5

I have a dictionary like this:

d = {'Caps': 'cap_list', 'Term': 'unique_tokens', 'LocalFreq': 'local_freq_list','CorpusFreq': 'corpus_freq_list'}

I want to create a dask dataframe from it. How do I do it? Normally, in Pandas, is can be easily imported to a Pandas df by:

df = pd.DataFrame({'Caps': cap_list, 'Term': unique_tokens, 'LocalFreq': local_freq_list,
                               'CorpusFreq': corpus_freq_list})

Should I first load into a bag and then convert from bag to ddf?

rpanai
  • 12,515
  • 2
  • 42
  • 64
user1717931
  • 2,419
  • 5
  • 29
  • 40
  • Does this answer your question? [convert dask.bag of dictionaries to dask.dataframe using dask.delayed and pandas.DataFrame](https://stackoverflow.com/questions/55298442/convert-dask-bag-of-dictionaries-to-dask-dataframe-using-dask-delayed-and-pandas) – rpanai Dec 17 '19 at 19:05
  • 1
    It looks to me that you should first use `bag`. – rpanai Dec 17 '19 at 19:06
  • @rpanai I did see the link, but, the role of k (sequence...?) and the whole thing seems convoluted. Wanted a simple example. Plus, I have not used 'delayed' before. I always create the task dag and run compute() finally...which has worked well for me. – user1717931 Dec 17 '19 at 19:41

1 Answers1

6

If your data fits in memory then I encourage you to use Pandas instead of Dask Dataframe.

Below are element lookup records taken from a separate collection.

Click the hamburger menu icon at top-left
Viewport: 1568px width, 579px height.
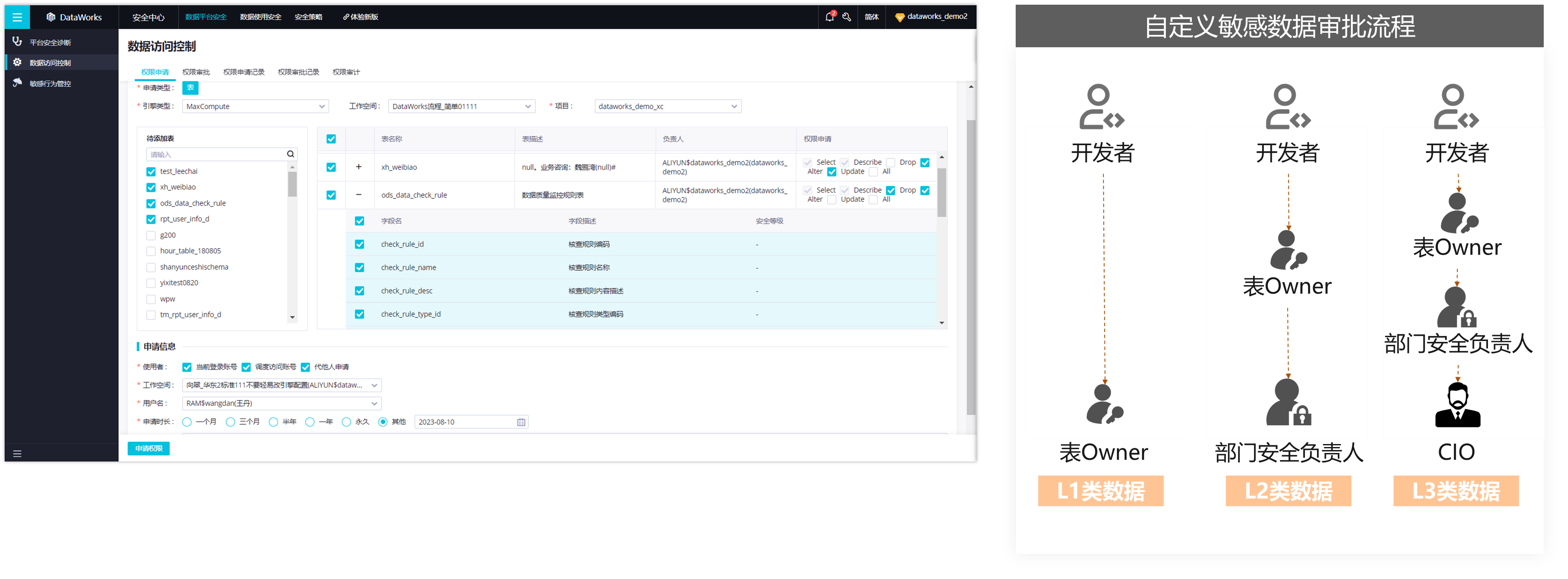pyautogui.click(x=17, y=17)
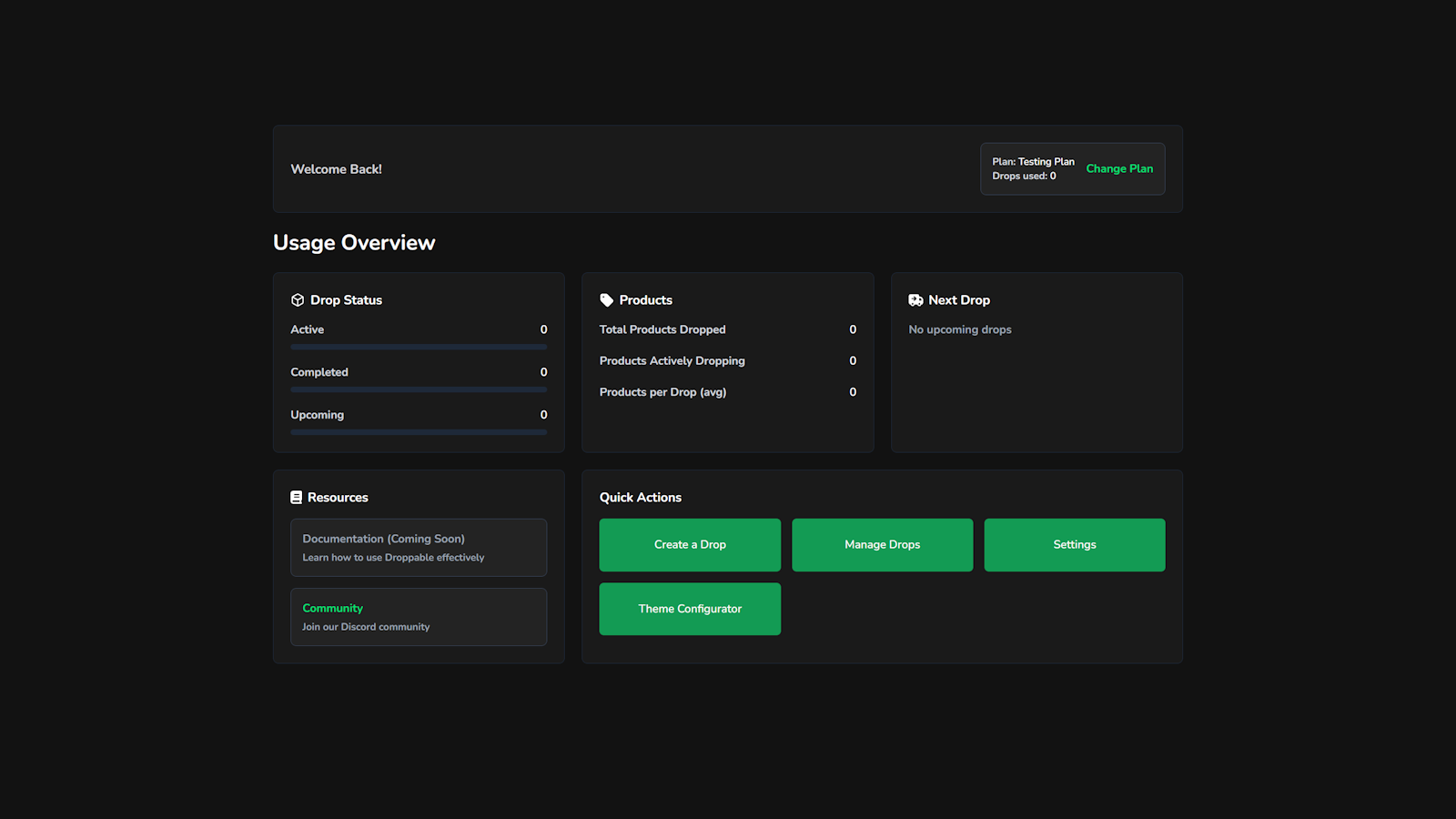Click the Create a Drop button
The width and height of the screenshot is (1456, 819).
pos(689,544)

If for some reason you still want to use Dask dataframe then I would convert things to a Pandas dataframe and then use the dask.dataframe.from_pandas function.

import dask.dataframe as dd
import pandas as pd

df = pd.DataFrame(...)
ddf = dd.from_pandas(df, npartitions=20)

But there are many cases where this will be slower than just using Pandas well.

MRocklin
  • 55,641
  • 23
  • 163
  • 235